Given exercise A:
In the court opinion excerpt, how did Finmeccanica's applications for financing describe USRT?

There is evidence that the formation of USRT Holdings in Delaware was a vital step in the alleged conspiracy. USRT Holdings was allegedly formed for the sole purpose of acquiring all of the membership interests in USRT. Once USRT was under Capra's control, the conspirators prevented it from enforcing its rights, allowing Finmeccanica to misappropriate the opportunity contemplated by the joint venture.[79]

The fourth Istituto Bancario factor is satisfied because one can infer that Finmeccanica knew or had reason to know of USRT Holdings's formation in Delaware. Reid need not offer direct evidence of Finmeccanica's knowledge that USRT Holdings was formed as a Delaware entity. Instead, Reid may offer facts supporting that inference.[80]

As discussed supra, one can infer a close relationship between Capra and Finmeccanica that involved keeping each other informed of their plans. Capra supposedly ordered USRT Holdings's formation on Finmeccanica's behalf. The idea for forming the new Delaware entity came from Capra's "side, " which allegedly included Finmeccanica. If a conspiracy unfolded in the manner in which Reid alleges, Finmeccanica was likely aware of the basic structure of the entity formed specifically to accomplish its conspiratorial goal. Finmeccanica had formed Delaware subsidiaries in the past, and if Capra acted at its direction, it is reasonable to believe that Finmeccanica would have instructed him to form USRT Holdings in the State.

Further, the various MOAs between USRT and Finmeccanica referred to USRT as a Delaware entity and even acknowledged that USRT might be reorganized as a new Delaware entity, which eventually occurred with the formation of USRT Holdings. Finmeccanica's applications for financing also described USRT as a Delaware entity. The facts support the inference that Finmeccanica knew that USRT Holdings was formed in Delaware. At the very least, Finmeccanica "should have known" of USRT Holdings's Delaware nexus.[81]

Also, by October 1999, Finmeccanica was aware of the formation of USRT Holdings and the transfer of interests in USRT. On October 11, Reid sent Finmeccanica's CEO a letter in which he described himself as "represent[ing] the Minority Interest in USRT Holdings, L.L.C. the sole owner of [USRT]" and alleged that Finmeccanica was attempting to "divest USRT of its satellite interests."[82] Reid's letter included a chart describing the ownership structures of USRT and USRT Holdings. At this time, the alleged conspiracy was ongoing.

Rows:
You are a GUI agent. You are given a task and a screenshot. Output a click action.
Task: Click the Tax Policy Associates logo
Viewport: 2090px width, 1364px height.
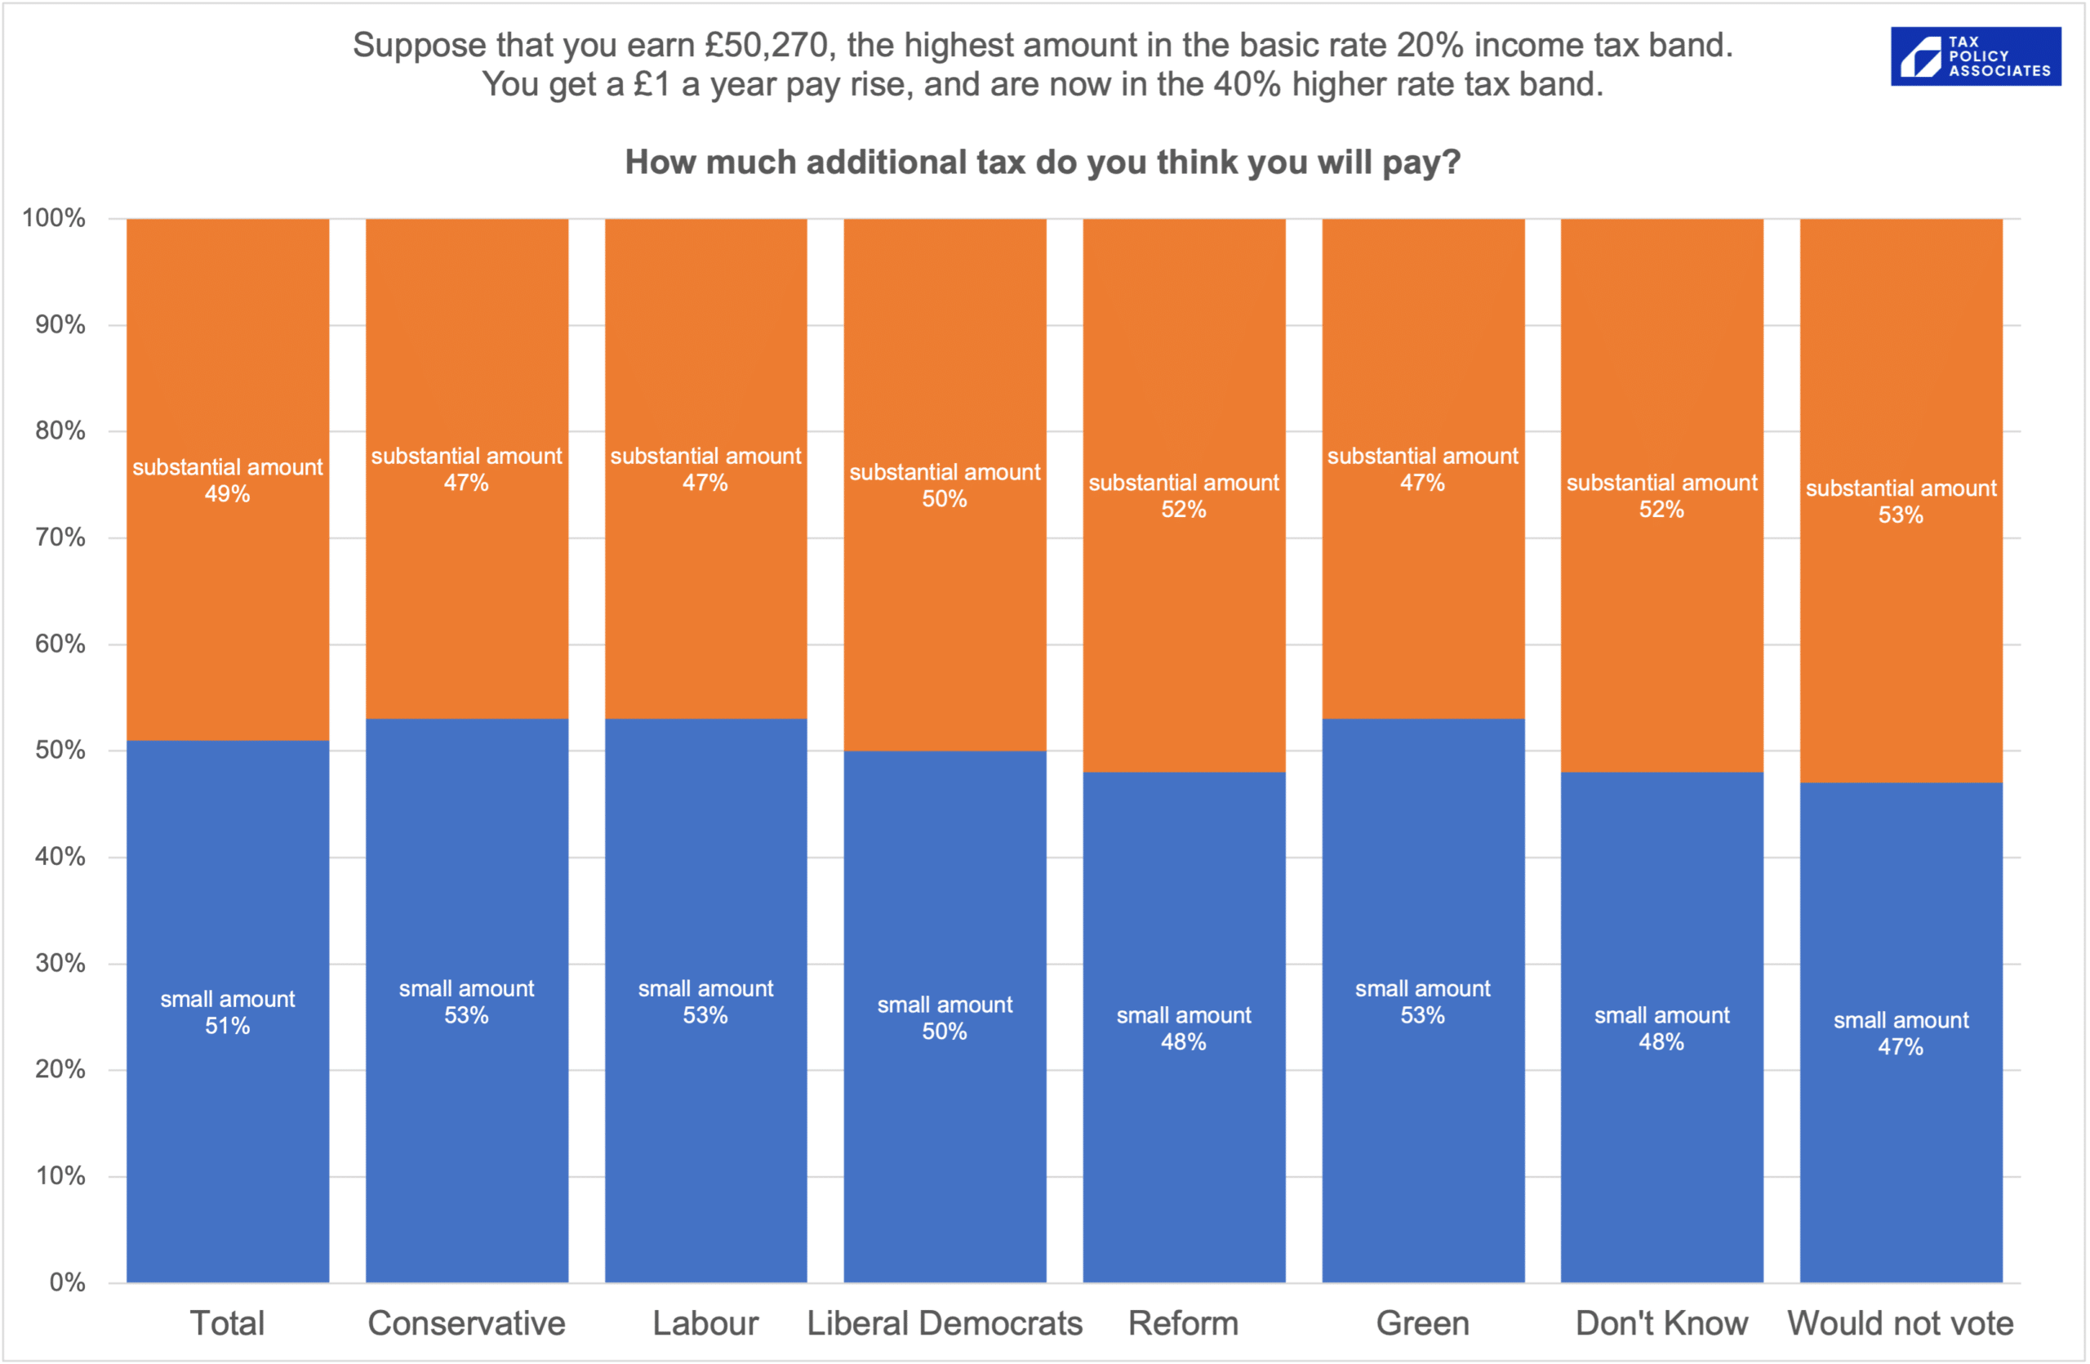[x=1975, y=56]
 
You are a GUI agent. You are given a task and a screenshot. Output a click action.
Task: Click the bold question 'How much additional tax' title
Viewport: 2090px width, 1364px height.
[x=1043, y=163]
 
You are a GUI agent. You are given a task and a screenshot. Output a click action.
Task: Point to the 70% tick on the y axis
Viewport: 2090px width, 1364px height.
[x=60, y=537]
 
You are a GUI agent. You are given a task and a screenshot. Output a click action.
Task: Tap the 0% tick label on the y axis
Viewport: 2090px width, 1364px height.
[x=67, y=1282]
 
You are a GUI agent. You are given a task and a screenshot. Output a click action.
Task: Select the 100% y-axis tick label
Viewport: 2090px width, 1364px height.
[x=54, y=218]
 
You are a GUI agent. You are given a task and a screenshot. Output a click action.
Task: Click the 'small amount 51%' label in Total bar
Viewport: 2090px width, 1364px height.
[x=228, y=1013]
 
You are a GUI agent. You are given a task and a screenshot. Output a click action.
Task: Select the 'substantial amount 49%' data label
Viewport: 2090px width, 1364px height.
[x=228, y=480]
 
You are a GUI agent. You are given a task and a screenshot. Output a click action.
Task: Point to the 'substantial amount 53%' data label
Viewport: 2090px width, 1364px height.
[x=1901, y=501]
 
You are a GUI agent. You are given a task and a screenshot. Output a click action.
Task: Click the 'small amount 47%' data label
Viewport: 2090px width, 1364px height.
[x=1901, y=1034]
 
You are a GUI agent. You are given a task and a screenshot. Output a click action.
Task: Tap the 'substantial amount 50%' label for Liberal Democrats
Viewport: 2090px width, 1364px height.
[x=944, y=486]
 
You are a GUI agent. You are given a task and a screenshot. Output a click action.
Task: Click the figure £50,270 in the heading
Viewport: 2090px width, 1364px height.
[x=767, y=46]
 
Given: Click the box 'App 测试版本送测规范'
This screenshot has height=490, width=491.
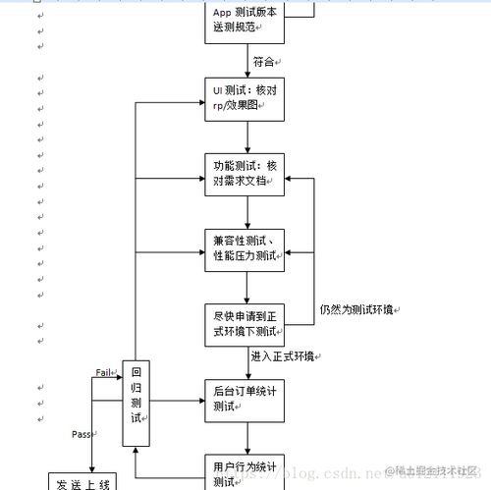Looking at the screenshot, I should click(245, 20).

Given exercise B:
Rewrite the records from their start down to the line containing "[x=60, y=537]", replacing "Viewport" with "Screen size" and changing nothing else. Leave the pictures out.

Task response A:
As a Delaware entity.

Task response B:
You are a GUI agent. You are given a task and a screenshot. Output a click action.
Task: Click the Tax Policy Associates logo
Screen size: 2090px width, 1364px height.
[x=1975, y=56]
 
You are a GUI agent. You are given a task and a screenshot. Output a click action.
Task: Click the bold question 'How much additional tax' title
Screen size: 2090px width, 1364px height.
[x=1043, y=163]
 
You are a GUI agent. You are given a task and a screenshot. Output a click action.
Task: Point to the 70% tick on the y axis
Screen size: 2090px width, 1364px height.
[x=60, y=537]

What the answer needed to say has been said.